--- ЗАДАНИЕ ---
Допишите текст о современной российской прозе, начиная сразу после его последнего предложения.

--- ТЕКСТ ---
Не менее актуален сюжет повести Валентина Распутина «Дочь Ивана, мать Ивана». Ее конфликт легко узнаваем, он основан на хорошо знакомых реалиях современной российской жизни. Но эта очевидность, узнаваемость героев и ситуаций, похоже, и подвела писателя. Открытия не состоялось, авторская оценка однозначна и одномерна, художника здесь во многом подменил публицист┘
Схожие недостатки можно обнаружить и в романе Александра Мелихова «Чума», посвященном острейшей проблеме «отцов и детей». Сына, попавшего в ловушку наркотической чумы, убивает от отчаяния и бессилия его собственный отец. При этом писатель уходит от каких-либо обобщений или оценок, и это затемняет смысл романа. Почему молодежь оказывается такой беспомощной перед соблазнами? Почему «свобода», «рынок», западные ценности привели к утрате идеалов, нравственных ориентиров? В ответе ли «отцы» за поколение «детей»? Ответов нет. Лишь уклончивое объяснение: во всем виноваты некие «аллигаторы»┘
* * *
К сожалению, сегодня наша новая литература инфантильна, она бравирует своей оторванностью от реальных жизненных проблем. В погоне за новомодными течениями и тенденциями многие писатели, в том числе и талантливые, уходят в мир теней, в мир «мнимых сущностей»; их характеры зачастую химеричны, конфликты надуманны, яркий, живописный язык подменен волапюком, на котором говорят нынешние митрофанушки – «золотая молодежь», «сливки общества»┘
Современная молодая проза усвоила облегченный стиль, а вместе с ним и облегченность в исследовании жизни. Это ощущение облегченности оставляет, например, роман Дмитрия Бавильского «Нодельма». Перед нами продвинутая молодежь, компьютерные мальчики и девочки нашего времени. Героиня романа с экзотическим именем живет сразу в нескольких мирах. В мире реальном, приметы которого легко узнаваемы и порой пугающи, и в мире виртуальном, компьютерном. Жизнь Нодельмы – это обычная жизнь современного городского человека с обычным кругом забот и мечтаний, нудных домашних обязанностей, запутанных служебных отношений┘
Но к концу романа сюжет вдруг приобретает ускоренный бег и все конфликты героини приходят к своему счастливому разрешению сказочным образом: сердце Нодельмы успокаивается с «Самим», то бишь с генеральным директором фирмы, в которой она работает, влюбившимся в нашу героиню по фотографии. Героиня находит своего принца, своего арабского шейха, который, конечно, превратит ее жизнь в рай...

--- МАТЕРИАЛЫ ---
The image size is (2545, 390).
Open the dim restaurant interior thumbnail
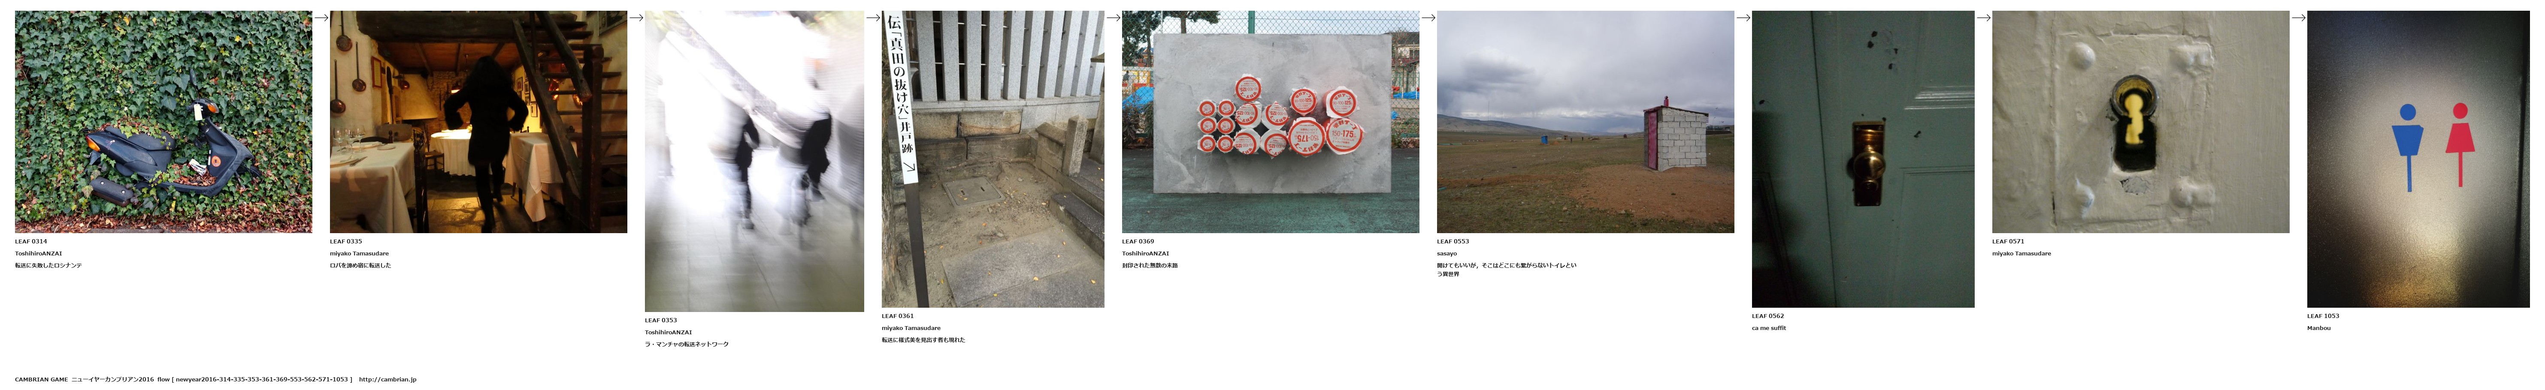pos(478,121)
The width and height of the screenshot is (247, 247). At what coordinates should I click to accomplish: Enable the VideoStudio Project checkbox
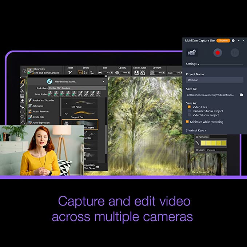(x=189, y=115)
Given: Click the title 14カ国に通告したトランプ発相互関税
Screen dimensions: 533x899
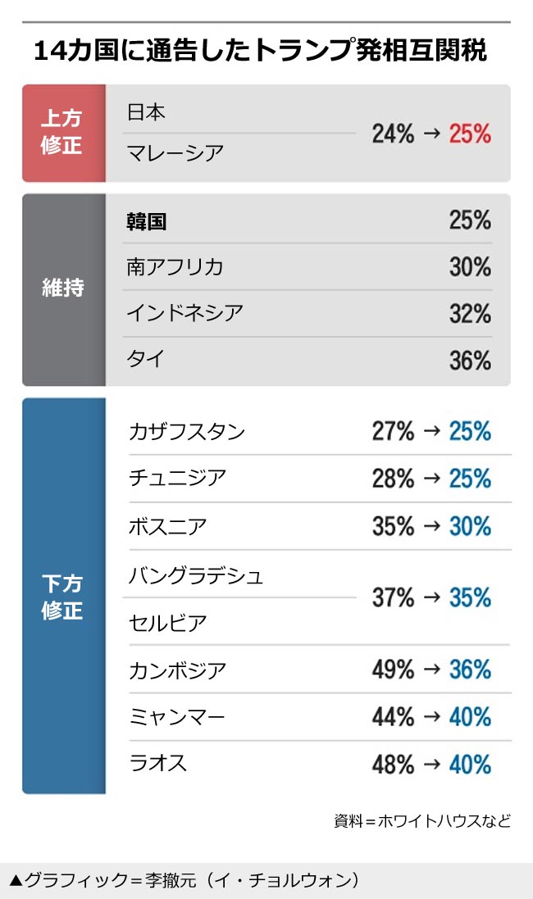Looking at the screenshot, I should pyautogui.click(x=261, y=51).
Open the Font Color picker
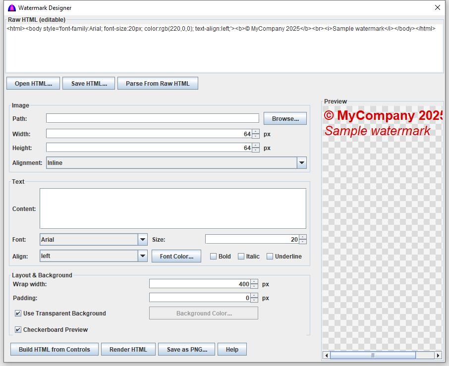Screen dimensions: 449x366 176,256
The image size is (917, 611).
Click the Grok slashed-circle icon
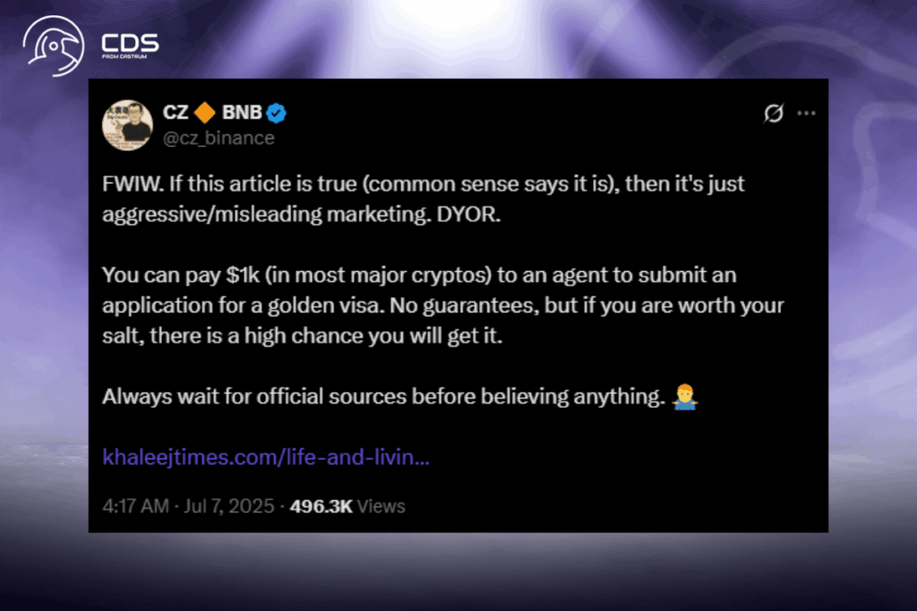774,114
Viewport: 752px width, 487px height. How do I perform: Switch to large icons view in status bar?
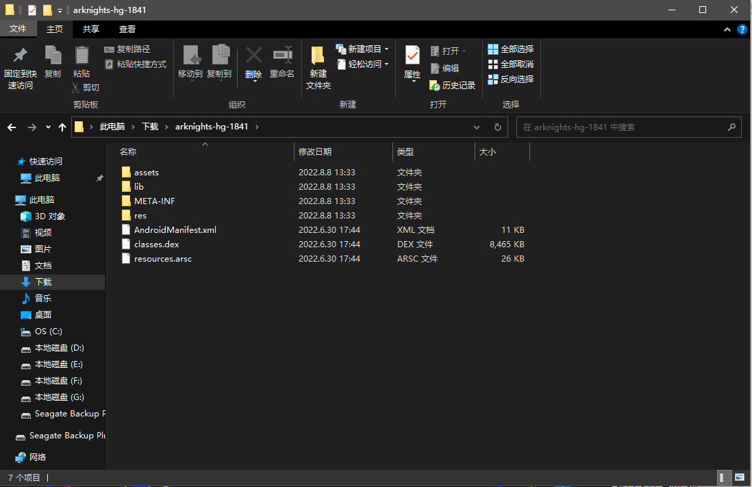740,477
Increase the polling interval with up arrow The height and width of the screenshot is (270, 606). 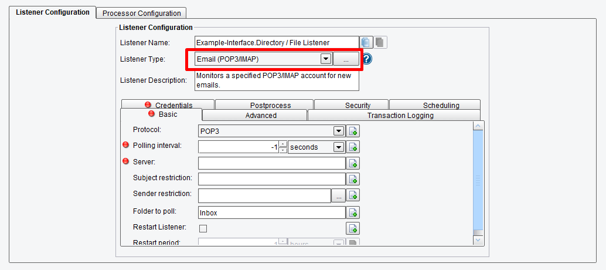(x=283, y=144)
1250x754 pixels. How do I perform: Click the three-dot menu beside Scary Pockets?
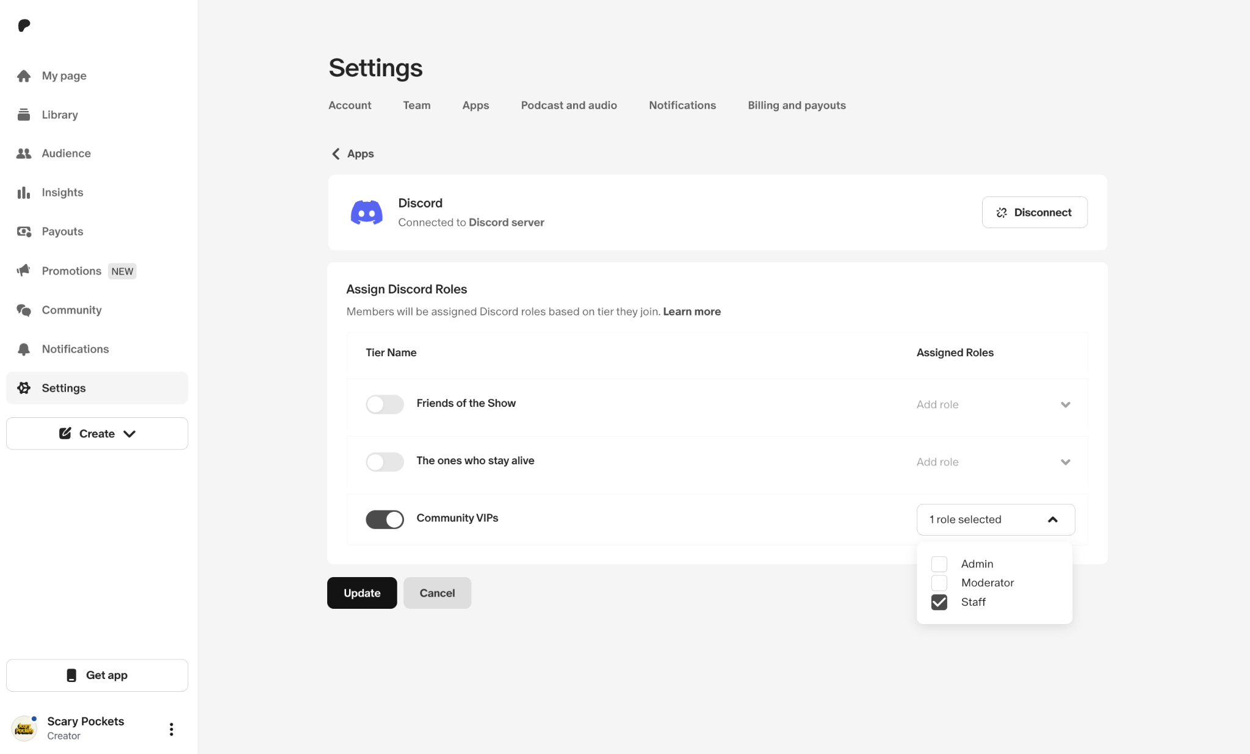[172, 729]
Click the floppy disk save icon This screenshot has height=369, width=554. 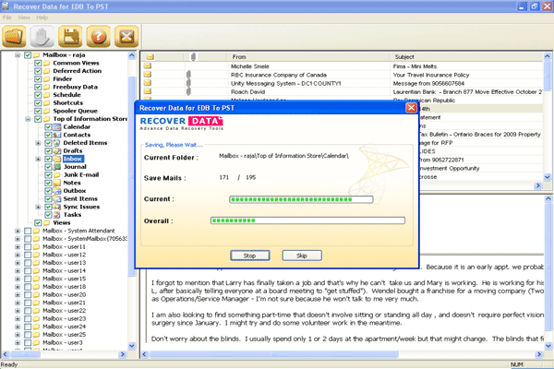point(67,34)
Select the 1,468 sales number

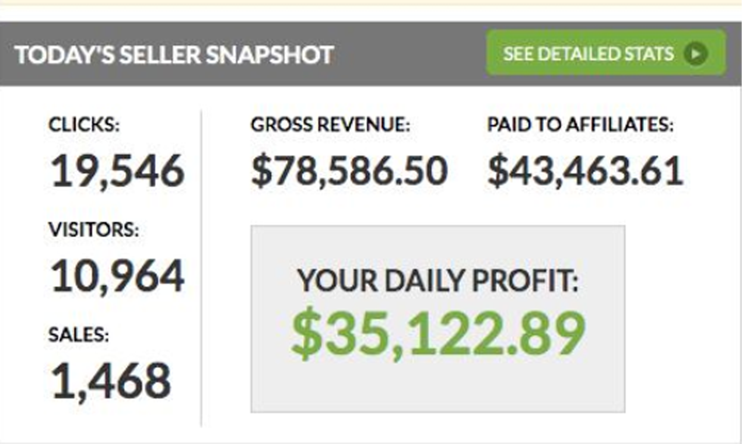[111, 382]
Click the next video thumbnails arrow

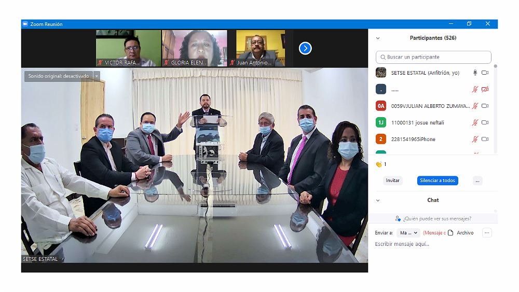[x=305, y=48]
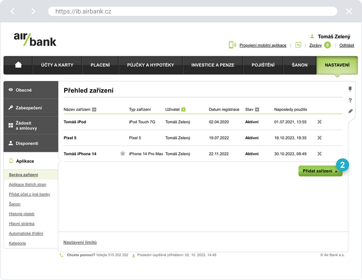Click the browser URL address field
362x280 pixels.
(x=193, y=11)
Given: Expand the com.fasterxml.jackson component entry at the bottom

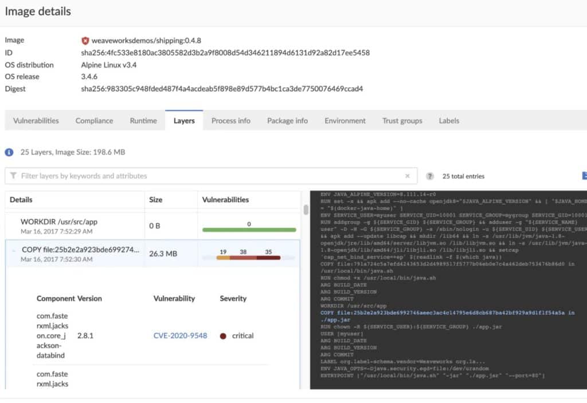Looking at the screenshot, I should (x=52, y=378).

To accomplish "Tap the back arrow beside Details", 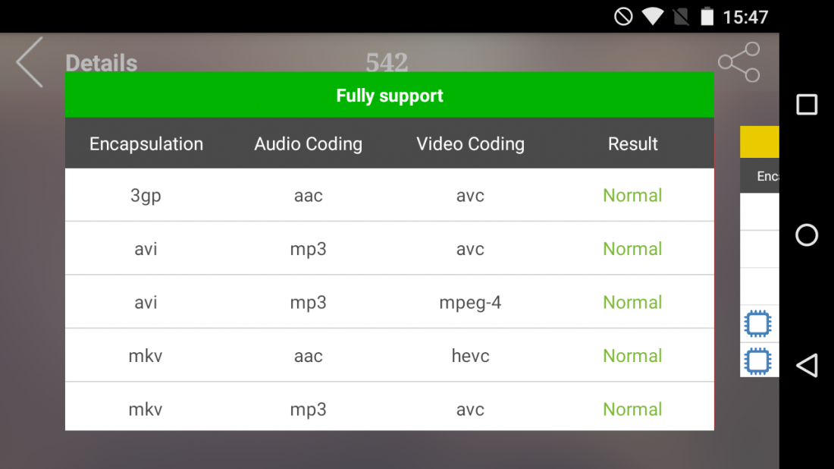I will click(x=30, y=62).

--- ОТВЕТ ---
Маловероятный сказочный финал основательно портит роман, невольно ставит его в ряд бесчисленных «мыльных опер», заполонивших телеэкран. Драматизм и реалистическое наполнение образа главной героини романа упрощается, становится призрачным. Мы же с некоторым опозданием понимаем, что автор и не ставил перед собой какой-либо серьезной цели.
К сожалению, такова типичная модель многих современных произведений, авторы которых подменяют глубинное исследование реальных проблем современной жизни облегченными схемами┘
* * *
«Не продается вдохновенье, но можно рукопись продать». Сегодня части этой пушкинской формулы нередко меняются местами: на первом месте оказывается продажа, рынок, а уж потом вдохновение, творчество. Именно так рождаются произведения, рассчитанные на критиков, на западных издателей, на литературные премии. При решении такой задачи, правда, тоже без вдохновения не обойтись, но какое же оно вымученное и худосочное! Внешние, поверхностные коллизии разрушают самую культуру конфликта. В этом еще одна из опасностей, исходящих от массовой литературы.
Нет, конечно, конфликт сегодня не умер, его смерть означала бы смерть литературы. Но культура конфликта, его глубина и связь с реальными проблемами современной жизни – явно под угрозой. Подмена жизненных коллизий игровыми комбинациями, всякого рода жанровыми конструкциями, попытка ухода от проникновения в суть социальных и нравственных конфликтов, от ответственности художника перед временем – все это верный путь к тому, чтобы опасность стала реальностью. Остается только надеяться, что этого все же не произойдет.